Collected data:
---*---
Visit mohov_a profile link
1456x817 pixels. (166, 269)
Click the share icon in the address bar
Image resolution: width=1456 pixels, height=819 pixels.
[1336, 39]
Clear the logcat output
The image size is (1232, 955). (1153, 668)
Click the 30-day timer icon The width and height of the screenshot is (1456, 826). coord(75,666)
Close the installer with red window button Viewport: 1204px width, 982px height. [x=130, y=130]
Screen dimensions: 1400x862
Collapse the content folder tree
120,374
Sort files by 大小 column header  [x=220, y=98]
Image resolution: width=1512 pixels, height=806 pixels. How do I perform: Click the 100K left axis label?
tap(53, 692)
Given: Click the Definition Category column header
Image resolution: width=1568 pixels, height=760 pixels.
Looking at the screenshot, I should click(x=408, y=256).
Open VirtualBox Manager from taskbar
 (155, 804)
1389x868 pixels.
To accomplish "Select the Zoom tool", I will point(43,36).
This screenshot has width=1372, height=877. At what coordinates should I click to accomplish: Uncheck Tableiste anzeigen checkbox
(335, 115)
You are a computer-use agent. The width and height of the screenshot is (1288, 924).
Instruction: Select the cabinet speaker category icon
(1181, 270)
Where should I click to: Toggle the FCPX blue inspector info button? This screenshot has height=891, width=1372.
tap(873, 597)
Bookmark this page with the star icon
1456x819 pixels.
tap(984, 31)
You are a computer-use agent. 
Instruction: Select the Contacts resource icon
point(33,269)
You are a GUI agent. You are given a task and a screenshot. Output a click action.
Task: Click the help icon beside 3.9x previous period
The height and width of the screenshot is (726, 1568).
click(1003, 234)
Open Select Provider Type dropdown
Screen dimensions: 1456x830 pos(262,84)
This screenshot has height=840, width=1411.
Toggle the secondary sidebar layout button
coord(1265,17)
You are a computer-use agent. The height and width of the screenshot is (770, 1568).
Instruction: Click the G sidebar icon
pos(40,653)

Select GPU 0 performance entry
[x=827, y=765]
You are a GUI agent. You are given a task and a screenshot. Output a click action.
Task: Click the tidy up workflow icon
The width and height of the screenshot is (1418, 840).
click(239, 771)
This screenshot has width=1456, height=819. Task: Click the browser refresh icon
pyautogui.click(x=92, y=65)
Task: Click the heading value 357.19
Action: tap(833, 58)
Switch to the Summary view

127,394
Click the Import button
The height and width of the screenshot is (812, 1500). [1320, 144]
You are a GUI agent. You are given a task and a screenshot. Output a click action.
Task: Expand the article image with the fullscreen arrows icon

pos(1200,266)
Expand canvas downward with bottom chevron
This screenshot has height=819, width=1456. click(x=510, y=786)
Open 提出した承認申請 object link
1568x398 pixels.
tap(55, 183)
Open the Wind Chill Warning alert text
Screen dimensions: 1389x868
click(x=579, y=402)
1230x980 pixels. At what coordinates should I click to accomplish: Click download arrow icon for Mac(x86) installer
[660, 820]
---*---
All that is wanted is the line with "Instruction: Click the G sidebar icon" and every later line in the entries, reproduced exactly.

Instruction: Click the G sidebar icon
pos(40,653)

Select GPU 0 performance entry
[x=827, y=765]
You are a GUI agent. You are given a task and a screenshot. Output a click action.
Task: Click the tidy up workflow icon
The width and height of the screenshot is (1418, 840).
click(239, 771)
This screenshot has width=1456, height=819. Task: Click the browser refresh icon
pyautogui.click(x=92, y=65)
Task: Click the heading value 357.19
Action: tap(833, 58)
Switch to the Summary view

127,394
Click the Import button
The height and width of the screenshot is (812, 1500). [1320, 144]
You are a GUI agent. You are given a task and a screenshot. Output a click action.
Task: Expand the article image with the fullscreen arrows icon

pos(1200,266)
Expand canvas downward with bottom chevron
This screenshot has height=819, width=1456. click(x=510, y=786)
Open 提出した承認申請 object link
1568x398 pixels.
tap(55, 183)
Open the Wind Chill Warning alert text
Screen dimensions: 1389x868
click(x=579, y=402)
1230x980 pixels. At what coordinates should I click to accomplish: Click download arrow icon for Mac(x86) installer
[660, 820]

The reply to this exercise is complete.